*Task instructions*
Report each line of the listing that carries the word "agent".

*Records shown*
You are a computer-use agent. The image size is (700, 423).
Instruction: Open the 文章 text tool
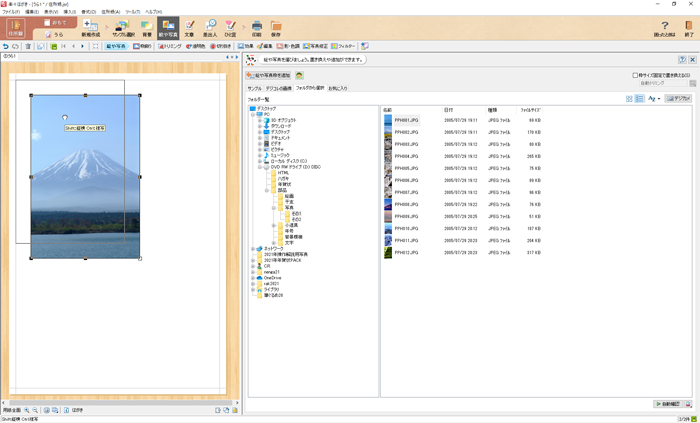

--

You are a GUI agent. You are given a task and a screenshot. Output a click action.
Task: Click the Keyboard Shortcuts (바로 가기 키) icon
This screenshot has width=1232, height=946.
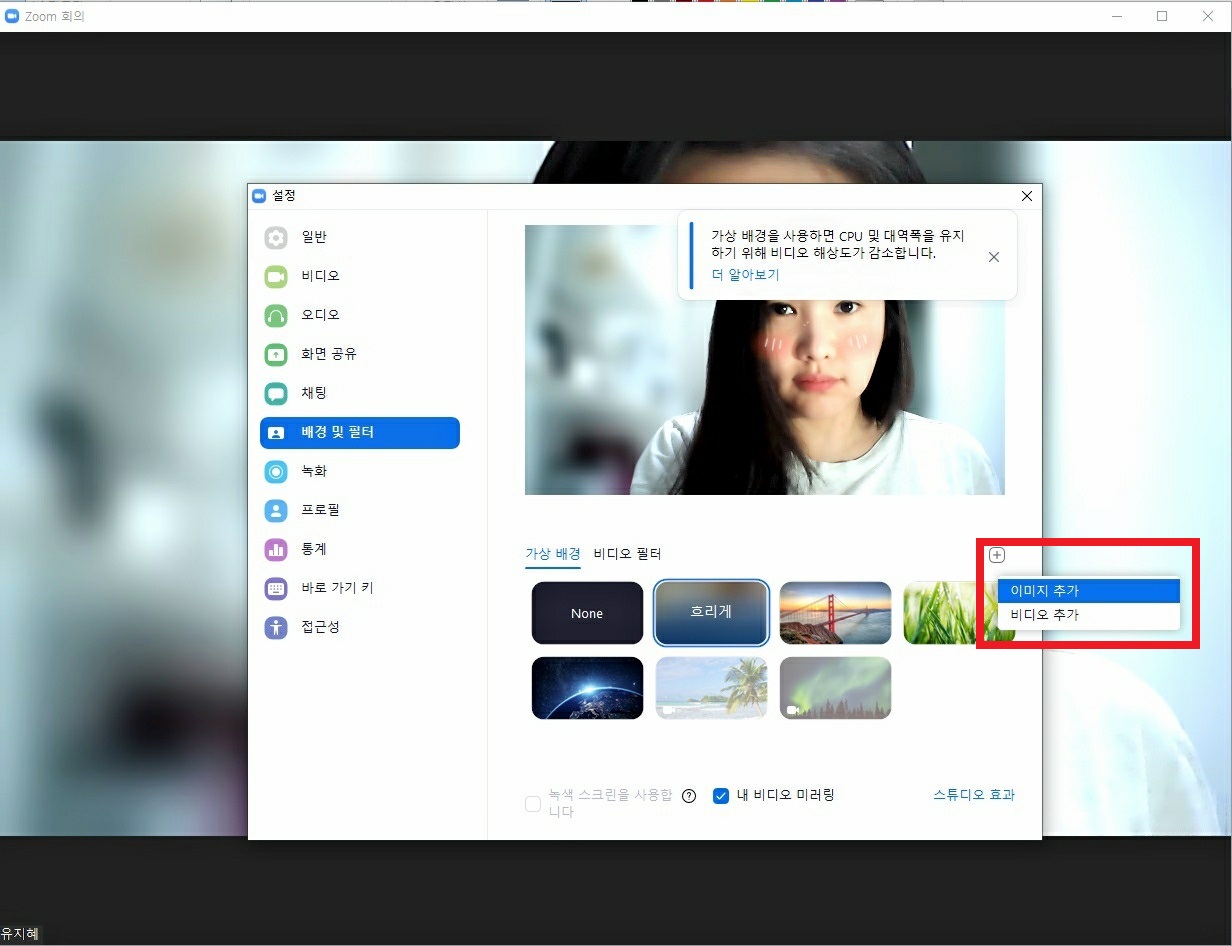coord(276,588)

*Answer space*
You are a computer-use agent. The image size is (700, 423).
You are a GUI agent. You are given a task and a screenshot. Output a click action.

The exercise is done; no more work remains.